The point about the Classical tradition inherited from Greco-Roman Antiquity is that it is infinitely capable of being reinterpreted by competent designers: it is, in fact, a great and expressive civilised language with a mighty vocabulary, yet it has been rejected by those who favour an architectural patois of monosyllabic grunts, sociological twaddle and empty slogans.

Salmon's team has produced an elegant tribute: we have Geraghty on Wren, Eliot and Summerson; John on Vitruvius; O'Donnell on Classical Roman Catholic churches; Powers illuminating Hope Bagenal; Scruton affectionately recalling Watkin when young; Middleton returning to French Neoclassicism; Harris on Hope's celebrated house in Surrey; Salmon on entasis; Saumarez Smith on the National Gallery; Guerci on Barry and Northumberland House; Robinson de-Gothicising Wilton House; Wilton-Ely reassessing Sir Albert Richardson; Stamp on astylar Classicism; Bergdoll recalling the Museum of Modern Art's 1975 exhibition on Postmodernist Classicism; and Woodward on the English Picturesque. All in all, it is a satisfying read and a fine tribute to a great historian who has had the guts to stick his neck out on more than one occasion.

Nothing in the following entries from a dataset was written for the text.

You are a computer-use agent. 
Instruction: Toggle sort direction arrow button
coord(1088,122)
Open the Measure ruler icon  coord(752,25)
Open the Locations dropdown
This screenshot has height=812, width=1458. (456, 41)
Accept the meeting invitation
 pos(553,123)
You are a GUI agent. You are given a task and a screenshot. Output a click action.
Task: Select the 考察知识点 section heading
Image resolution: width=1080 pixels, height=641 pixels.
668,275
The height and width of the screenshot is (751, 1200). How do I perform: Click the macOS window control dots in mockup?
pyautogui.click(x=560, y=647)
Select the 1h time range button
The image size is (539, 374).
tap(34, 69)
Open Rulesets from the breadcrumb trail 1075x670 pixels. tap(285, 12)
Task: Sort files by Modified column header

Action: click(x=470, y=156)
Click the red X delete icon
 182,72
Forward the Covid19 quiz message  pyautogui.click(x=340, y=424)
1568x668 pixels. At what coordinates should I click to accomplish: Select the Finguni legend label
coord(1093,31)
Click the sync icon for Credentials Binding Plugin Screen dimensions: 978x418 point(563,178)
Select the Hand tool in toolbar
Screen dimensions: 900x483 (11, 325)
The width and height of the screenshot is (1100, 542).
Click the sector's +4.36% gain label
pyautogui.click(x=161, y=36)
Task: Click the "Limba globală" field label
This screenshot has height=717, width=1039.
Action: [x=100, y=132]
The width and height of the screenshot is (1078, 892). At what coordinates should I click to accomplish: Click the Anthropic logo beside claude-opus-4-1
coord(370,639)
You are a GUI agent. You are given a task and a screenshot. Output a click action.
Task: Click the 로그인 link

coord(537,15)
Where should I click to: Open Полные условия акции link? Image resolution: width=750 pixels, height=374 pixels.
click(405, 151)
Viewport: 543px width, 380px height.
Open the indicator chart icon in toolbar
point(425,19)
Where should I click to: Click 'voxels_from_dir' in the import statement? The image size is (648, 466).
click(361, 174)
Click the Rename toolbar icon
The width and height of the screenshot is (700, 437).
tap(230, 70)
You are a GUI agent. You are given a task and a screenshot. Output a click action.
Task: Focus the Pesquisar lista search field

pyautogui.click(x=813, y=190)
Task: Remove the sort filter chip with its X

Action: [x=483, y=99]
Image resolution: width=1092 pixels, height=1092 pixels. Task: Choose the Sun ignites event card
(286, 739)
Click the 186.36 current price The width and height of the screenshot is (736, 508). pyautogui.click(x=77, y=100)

Watkin's championship of Classicism is not about style: it concerns, among other things, profound human responses to the nature of public spaces and the need for order if we are to enjoy civilised life and freedom.

A free-for-all, the ghastly housing estates promoted by Modernists and the ruination by them of virtually every town and city in these islands, have been disasters of the greatest magnitude: they are about coercion, totalitarianism and the crushing of the human spirit; they are not about freedom, but about dire impoverishment.

Watkin's defence and promotion of the Classical idea is concerned with liberty, not individual licence, and civilised values rather than those of the oik. His stance, as Scruton points out, is "rooted in the moral sense". It is also based on compassion (something singularly lacking among his opponents), for Watkin is a profoundly compassionate man and has been well served by the contributors to this marvellous Festschrift.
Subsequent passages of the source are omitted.